4*s
The words that come to my mind when I think about Herman Koch’s writing are despicable characters, sardonic humour and very, very dark. Dear Mr. M without a doubt, lived up to this assessment, easily matching these ingredients first met in The Dinner and Summer House with Swimming Pool.
In this book we have a neighbour obsessed with a writer, aging M who lives in the same block of apartments as he does in Amsterdam.
Dear Mr. M,
I’d like to start by telling you that I’m doing better now. I do so because you probably have no idea that I was ever doing worse. Much worse, in fact, but I’ll get to that later on….
Yes, I have certain plans for you, Mr. M You may think you’re alone, but as of today I’m here too…
Right from the off, even if you have picked this book up blind, there is a real sense of creepiness, and this persists right through the novel.

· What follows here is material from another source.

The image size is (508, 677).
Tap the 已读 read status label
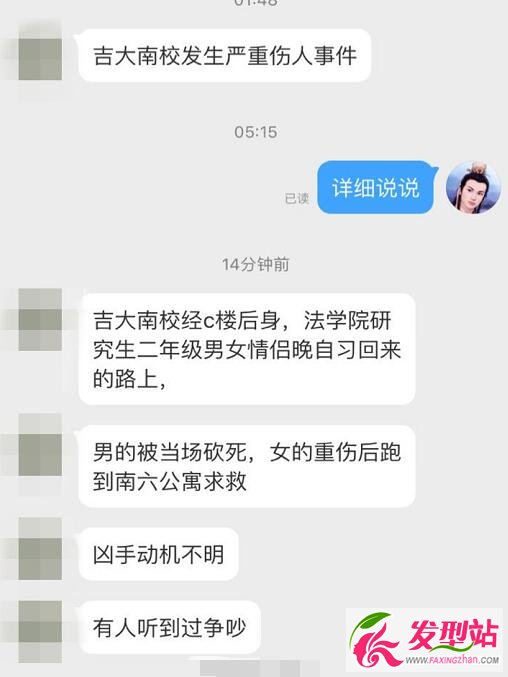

Our narrator, the neighbour gives us a full picture of just the kind of man is; a writer who had one hit book, Payback, a writer who although he has written other books now has his greatest hit quite far in the past. He is pompous and scathing of everyone he knows and seemingly incapable without his young wife to tend to him. We don’t however have a name for the narrator, or what he does, but we do know he stalks the author in the most insidious manner, and we have a feeling that there is a purpose, just what, is the mystery.
“By using the word ‘tolerance,’ you’re simply placing yourself on a higher plane than those you tolerate. Tolerance is only possible when one fosters a deep rooted sense of superiority.”
The subject matter for Mr. M’s best-seller was based on the mysterious disappearance forty years before of a trendy school-teacher. The last known sighting of the teacher, Mr Landzaat, was at the holiday home of his pupil Laura who was staying for the Christmas holiday with her classmate Herman. Laura had been the teacher’s lover, but by the time he disappeared their liaison was over and Mr Landzaat was on his way to Paris to welcome in the New Year with friends, but he disappeared one snowy day never to be seen again.
This book is, as might be expected, full of contradictions and spikiness. We attend literary events courtesy of our famous author and see his take on the behind the scenes one-upmanship which it’s only too easy to believe might just exist between literary authors. We also have a sense that his younger wife has been chosen just to get up the nose of those authors who are somewhat higher up the bestseller list than our subject, who churns out war stories, Payback being a one-off foray into a different kind of writing. The signings and the publisher events are marred not just by the lack of his current success but the belt-tightening of the industry with lavish dinners of the past giving way to buffets in the present day.
The seemingly unrelated storylines that make up this book are cleverly combined as the book progresses but even when I was unsure quite how this was going to work, each individual strand is a delight in itself, an insight into the most unattractive people you would probably wish to spend time with. Please don’t read this book if you need to like at least one of the characters, I can guarantee you won’t enjoy this bunch at all! But if like me, you enjoy a clever book, one that is quite unlike anything else you are likely to read, Dear Mr. M will both delight and horrify you in equal measure.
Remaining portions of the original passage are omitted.